Provided passage:
========================
Reviews
Films
The Jane Austen Book Club
Directed by Robin Swicord, starring Maria Bello, Emily Blunt, Kathy Baker, Amy Brenneman, Jimmy Smits and Hugh Dancy
Literary matters less crass lie at the center of writer-director Robin Swicord's The Jane Austen Book Club, a dramatic comedy in which middle-class Californian women form a reading group to study the novels of Jane Austen over a period of some six months. The object is to console one friend who's been deserted by her husband and another who's grieving over the loss of a pet dog. As there are six novels to be covered over six months, they need a sixth member and by chance this turns out to be a wealthy young Silicon Valley entrepreneur (Britain's Hugh Dancy), a sci-fi fan who's never read a word of Austen.
It's Steel Magnolias at an Open University summer school and everything that happens in this highly contrived, self-consciously literate, self-congratulatory elitist work echoes, refers to or is inspired by Austen. It will turn some people off, but it was rather enjoyable and the ensemble performances were particularly good. The ultimate message seems to be that reading is the next best thing to sex, as well as a stimulating prelude to it.
Weirdsville
Directed by Allan Moyle, starring Scott Speedman and Taryn Manning.
Briefly, two curiosities. The Canadian black comedy Weirdsville takes place on a snowy winter night in a small Ontario township. Two cheerful stoners, planning a robbery to pay off a debt, get involved with violent dwarfs, satanists, a millionaire hippie in a coma, a junkie prostitute who appears to be dead and a Russian drug baron and his henchman. Likable and mildly amusing.
Anna M
Directed by Michel Spinosa, starring Isabelle Carre and Gilbert Melki
Michel Spinosa's Anna M advertises itself as a Fatal Attraction - style thriller in which a deranged Parisian girl stalks a successful married doctor. It is, in fact, a case history of erotomania that takes its chapter headings - "Illumination", "Hope", "Disappointment" and "Hatred" - from the clinical names for the successive stages of the condition. It will be of interest to medical students.
========================
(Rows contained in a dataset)
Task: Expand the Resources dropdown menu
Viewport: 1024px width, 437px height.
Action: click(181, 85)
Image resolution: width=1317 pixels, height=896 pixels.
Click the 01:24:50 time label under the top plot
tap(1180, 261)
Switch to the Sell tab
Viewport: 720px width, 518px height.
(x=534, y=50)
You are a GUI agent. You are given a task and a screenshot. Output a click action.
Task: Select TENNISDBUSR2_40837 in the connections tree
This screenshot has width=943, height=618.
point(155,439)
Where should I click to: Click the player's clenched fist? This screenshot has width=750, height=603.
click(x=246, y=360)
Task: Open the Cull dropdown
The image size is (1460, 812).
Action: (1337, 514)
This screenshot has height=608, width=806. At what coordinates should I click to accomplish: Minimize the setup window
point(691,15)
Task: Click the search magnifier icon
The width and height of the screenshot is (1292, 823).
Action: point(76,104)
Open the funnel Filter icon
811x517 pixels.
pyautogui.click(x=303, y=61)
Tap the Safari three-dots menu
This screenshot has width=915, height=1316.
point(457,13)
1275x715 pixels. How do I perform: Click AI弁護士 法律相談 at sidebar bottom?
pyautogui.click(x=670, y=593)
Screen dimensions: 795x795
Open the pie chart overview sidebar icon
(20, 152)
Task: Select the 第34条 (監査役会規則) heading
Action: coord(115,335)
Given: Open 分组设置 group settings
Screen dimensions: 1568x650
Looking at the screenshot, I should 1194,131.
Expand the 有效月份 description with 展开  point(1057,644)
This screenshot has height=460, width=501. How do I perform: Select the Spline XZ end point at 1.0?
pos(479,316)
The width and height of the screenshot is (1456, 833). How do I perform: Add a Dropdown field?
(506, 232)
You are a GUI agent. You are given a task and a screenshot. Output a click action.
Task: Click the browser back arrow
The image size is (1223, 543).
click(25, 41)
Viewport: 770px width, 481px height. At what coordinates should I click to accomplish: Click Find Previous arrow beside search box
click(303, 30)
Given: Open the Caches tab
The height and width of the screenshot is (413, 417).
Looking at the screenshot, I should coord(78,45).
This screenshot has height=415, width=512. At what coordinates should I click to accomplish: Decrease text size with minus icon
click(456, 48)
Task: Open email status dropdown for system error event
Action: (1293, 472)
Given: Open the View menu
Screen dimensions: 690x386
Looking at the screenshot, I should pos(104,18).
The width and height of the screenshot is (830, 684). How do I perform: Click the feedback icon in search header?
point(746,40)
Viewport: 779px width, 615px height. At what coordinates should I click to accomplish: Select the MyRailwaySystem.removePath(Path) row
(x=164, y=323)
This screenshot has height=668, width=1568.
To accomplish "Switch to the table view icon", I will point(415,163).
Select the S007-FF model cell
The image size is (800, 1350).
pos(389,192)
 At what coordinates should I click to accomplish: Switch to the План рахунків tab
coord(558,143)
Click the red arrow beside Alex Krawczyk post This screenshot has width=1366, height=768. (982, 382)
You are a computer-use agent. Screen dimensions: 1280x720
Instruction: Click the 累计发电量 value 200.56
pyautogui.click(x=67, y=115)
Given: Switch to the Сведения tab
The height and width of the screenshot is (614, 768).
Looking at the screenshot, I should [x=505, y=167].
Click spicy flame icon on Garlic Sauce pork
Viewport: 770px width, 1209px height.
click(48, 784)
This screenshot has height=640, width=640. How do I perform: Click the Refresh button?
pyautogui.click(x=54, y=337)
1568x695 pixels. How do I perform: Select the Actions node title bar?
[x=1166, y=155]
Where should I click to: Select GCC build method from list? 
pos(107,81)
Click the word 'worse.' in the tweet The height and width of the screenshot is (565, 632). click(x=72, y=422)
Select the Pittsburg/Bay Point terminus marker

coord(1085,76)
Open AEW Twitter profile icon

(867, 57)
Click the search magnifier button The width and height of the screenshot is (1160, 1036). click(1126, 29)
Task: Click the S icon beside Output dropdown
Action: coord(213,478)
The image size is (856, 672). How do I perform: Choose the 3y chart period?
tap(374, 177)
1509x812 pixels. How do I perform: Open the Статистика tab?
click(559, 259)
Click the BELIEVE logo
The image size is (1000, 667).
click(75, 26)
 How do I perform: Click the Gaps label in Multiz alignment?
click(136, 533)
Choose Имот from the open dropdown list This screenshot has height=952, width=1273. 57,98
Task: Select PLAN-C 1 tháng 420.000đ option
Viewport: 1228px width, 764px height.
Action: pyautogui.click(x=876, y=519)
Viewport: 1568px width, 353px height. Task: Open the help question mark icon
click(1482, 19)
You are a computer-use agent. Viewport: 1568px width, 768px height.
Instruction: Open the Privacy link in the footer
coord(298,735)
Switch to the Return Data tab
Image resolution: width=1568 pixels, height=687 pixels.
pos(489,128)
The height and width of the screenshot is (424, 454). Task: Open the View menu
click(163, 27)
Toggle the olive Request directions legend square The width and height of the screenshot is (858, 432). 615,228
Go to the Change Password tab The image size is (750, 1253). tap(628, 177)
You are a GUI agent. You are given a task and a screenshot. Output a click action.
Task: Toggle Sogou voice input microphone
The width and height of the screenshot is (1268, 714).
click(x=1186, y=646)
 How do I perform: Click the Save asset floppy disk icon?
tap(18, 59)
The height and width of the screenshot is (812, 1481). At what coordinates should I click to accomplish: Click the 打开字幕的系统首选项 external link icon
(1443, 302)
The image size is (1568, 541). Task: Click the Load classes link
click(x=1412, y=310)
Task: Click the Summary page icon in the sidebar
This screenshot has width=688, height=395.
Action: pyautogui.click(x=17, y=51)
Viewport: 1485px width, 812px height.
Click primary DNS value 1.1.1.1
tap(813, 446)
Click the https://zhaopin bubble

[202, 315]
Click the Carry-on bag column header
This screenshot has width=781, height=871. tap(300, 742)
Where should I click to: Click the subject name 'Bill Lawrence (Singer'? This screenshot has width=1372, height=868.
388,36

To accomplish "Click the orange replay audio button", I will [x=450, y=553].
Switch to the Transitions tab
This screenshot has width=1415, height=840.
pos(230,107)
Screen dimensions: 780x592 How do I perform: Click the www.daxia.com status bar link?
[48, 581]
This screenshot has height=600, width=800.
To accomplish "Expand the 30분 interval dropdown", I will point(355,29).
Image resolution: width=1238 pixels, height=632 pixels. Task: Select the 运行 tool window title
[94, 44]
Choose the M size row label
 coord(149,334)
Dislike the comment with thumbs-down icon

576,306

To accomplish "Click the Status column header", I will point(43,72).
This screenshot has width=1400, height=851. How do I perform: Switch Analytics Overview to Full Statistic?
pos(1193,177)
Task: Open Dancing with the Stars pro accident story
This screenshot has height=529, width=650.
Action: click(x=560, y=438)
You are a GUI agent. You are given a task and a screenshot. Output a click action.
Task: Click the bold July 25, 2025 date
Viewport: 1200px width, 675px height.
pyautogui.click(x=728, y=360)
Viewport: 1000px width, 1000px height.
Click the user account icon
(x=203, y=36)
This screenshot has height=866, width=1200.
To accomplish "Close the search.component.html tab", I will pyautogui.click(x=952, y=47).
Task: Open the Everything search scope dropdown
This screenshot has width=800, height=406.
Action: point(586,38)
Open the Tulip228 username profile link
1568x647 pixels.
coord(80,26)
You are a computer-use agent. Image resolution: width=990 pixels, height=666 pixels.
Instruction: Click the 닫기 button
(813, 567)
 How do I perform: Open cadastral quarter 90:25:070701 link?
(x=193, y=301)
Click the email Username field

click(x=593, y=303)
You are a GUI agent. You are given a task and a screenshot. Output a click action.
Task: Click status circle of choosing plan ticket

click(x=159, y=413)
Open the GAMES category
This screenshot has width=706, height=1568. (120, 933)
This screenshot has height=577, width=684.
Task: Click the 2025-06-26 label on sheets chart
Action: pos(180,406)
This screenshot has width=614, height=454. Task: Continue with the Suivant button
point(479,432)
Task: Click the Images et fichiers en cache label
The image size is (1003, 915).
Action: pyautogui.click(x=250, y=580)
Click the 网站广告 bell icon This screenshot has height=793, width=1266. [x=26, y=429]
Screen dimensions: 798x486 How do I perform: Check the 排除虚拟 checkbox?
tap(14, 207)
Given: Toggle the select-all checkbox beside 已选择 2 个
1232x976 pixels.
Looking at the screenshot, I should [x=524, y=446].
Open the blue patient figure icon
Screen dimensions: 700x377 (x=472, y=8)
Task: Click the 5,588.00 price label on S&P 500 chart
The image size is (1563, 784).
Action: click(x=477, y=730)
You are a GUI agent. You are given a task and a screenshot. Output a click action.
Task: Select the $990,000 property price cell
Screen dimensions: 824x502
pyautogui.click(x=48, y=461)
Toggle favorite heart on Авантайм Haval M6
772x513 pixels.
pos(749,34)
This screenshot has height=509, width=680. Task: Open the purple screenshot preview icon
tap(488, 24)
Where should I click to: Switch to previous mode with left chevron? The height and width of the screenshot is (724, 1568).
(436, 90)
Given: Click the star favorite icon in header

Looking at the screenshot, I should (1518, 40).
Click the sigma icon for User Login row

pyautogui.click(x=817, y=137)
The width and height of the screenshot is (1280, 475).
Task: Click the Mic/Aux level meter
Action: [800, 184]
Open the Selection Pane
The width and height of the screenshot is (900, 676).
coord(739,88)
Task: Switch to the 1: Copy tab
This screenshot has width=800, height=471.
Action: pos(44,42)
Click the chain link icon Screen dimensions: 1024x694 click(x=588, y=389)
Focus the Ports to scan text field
========================
Instructions for the task: Could you retype the film reviews in full, word for word? These rows were drawn from a separate source.

Response to this task:
Reviews
Films
The Jane Austen Book Club
Directed by Robin Swicord, starring Maria Bello, Emily Blunt, Kathy Baker, Amy Brenneman, Jimmy Smits and Hugh Dancy
Literary matters less crass lie at the center of writer-director Robin Swicord's The Jane Austen Book Club, a dramatic comedy in which middle-class Californian women form a reading group to study the novels of Jane Austen over a period of some six months. The object is to console one friend who's been deserted by her husband and another who's grieving over the loss of a pet dog. As there are six novels to be covered over six months, they need a sixth member and by chance this turns out to be a wealthy young Silicon Valley entrepreneur (Britain's Hugh Dancy), a sci-fi fan who's never read a word of Austen.
It's Steel Magnolias at an Open University summer school and everything that happens in this highly contrived, self-consciously literate, self-congratulatory elitist work echoes, refers to or is inspired by Austen. It will turn some people off, but it was rather enjoyable and the ensemble performances were particularly good. The ultimate message seems to be that reading is the next best thing to sex, as well as a stimulating prelude to it.
Weirdsville
Directed by Allan Moyle, starring Scott Speedman and Taryn Manning.
Briefly, two curiosities. The Canadian black comedy Weirdsville takes place on a snowy winter night in a small Ontario township. Two cheerful stoners, planning a robbery to pay off a debt, get involved with violent dwarfs, satanists, a millionaire hippie in a coma, a junkie prostitute who appears to be dead and a Russian drug baron and his henchman. Likable and mildly amusing.
Anna M
Directed by Michel Spinosa, starring Isabelle Carre and Gilbert Melki
Michel Spinosa's Anna M advertises itself as a Fatal Attraction - style thriller in which a deranged Parisian girl stalks a successful married doctor. It is, in fact, a case history of erotomania that takes its chapter headings - "Illumination", "Hope", "Disappointment" and "Hatred" - from the clinical names for the successive stages of the condition. It will be of interest to medical students.